Collaboration of FPGAs with Cloud (Edge–Cloud Synergy) (long-term): Another trend could be systems where the edge FPGA handles first-line processing (including PAD and basic feature extraction), but then communicates with cloud services for heavy-duty tasks like searching a large database of identities. Research might explore secure communication protocols and hardware-accelerated homomorphic encryption on an FPGA to send encrypted features to the cloud, so the cloud never sees raw data, yet can still match.
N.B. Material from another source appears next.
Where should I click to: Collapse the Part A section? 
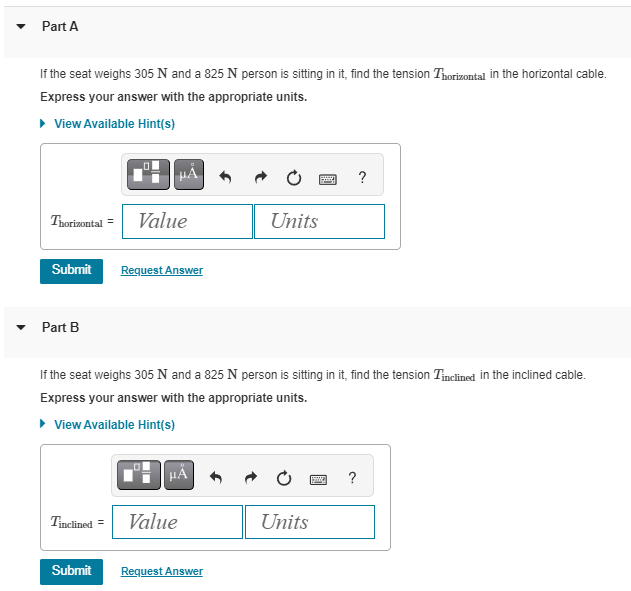[21, 27]
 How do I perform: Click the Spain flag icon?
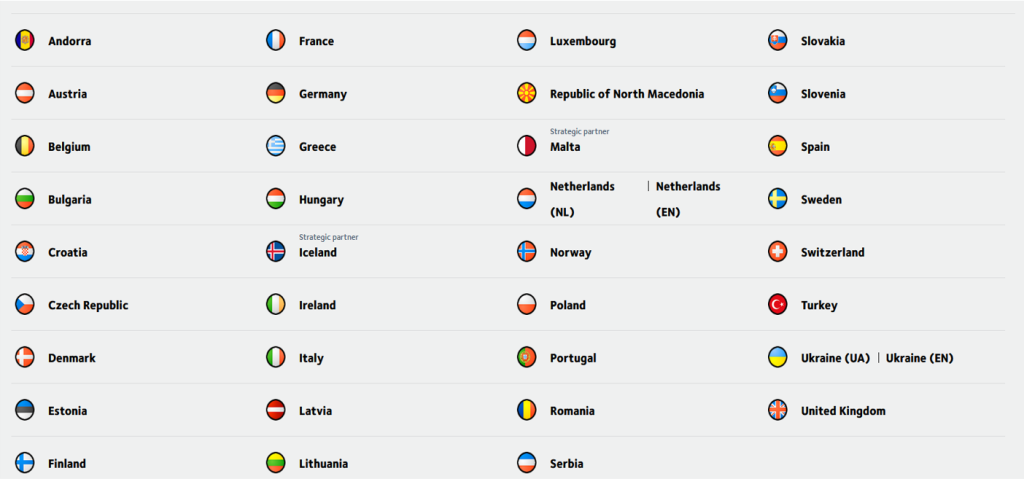pyautogui.click(x=778, y=147)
Emerging Biometric Modalities and Custom Hardware (long-term/speculative): Finally, new biometric modalities like EEG-based authentication, odor signatures, or DNA-based biosensors might arise. FPGAs, being reconfigurable, are ideal platforms to prototype hardware for these unconventional biometrics. The research direction here is how to quickly adapt FPGA frameworks to completely new signal types and algorithms.
9. Conclusions
In this review, we surveyed recent FPGA-based implementations of biometric recognition across face, fingerprint, iris, speaker, and finger vein modalities, highlighting how hardware–algorithm co-design enables real-time, energy-efficient, and privacy-preserving inference at the edge. Across modalities, successful systems consistently leverage streaming architectures, parallel processing, quantization, and heterogeneous SoC-FPGA integration to achieve competitive accuracy while meeting strict latency and power constraints. Beyond performance, FPGA platforms provide inherent advantages for secure biometric deployment, including on-device processing, template protection, and support for presentation attack detection. Although challenges remain in resource scalability, memory bandwidth, and development complexity, ongoing advances in FPGA architectures, AI-optimized toolflows, and model compression techniques continue to lower these barriers. Overall, the evidence indicates that FPGAs represent a compelling and adaptable platform for next-generation biometric systems requiring deterministic performance, strong security, and efficient edge intelligence.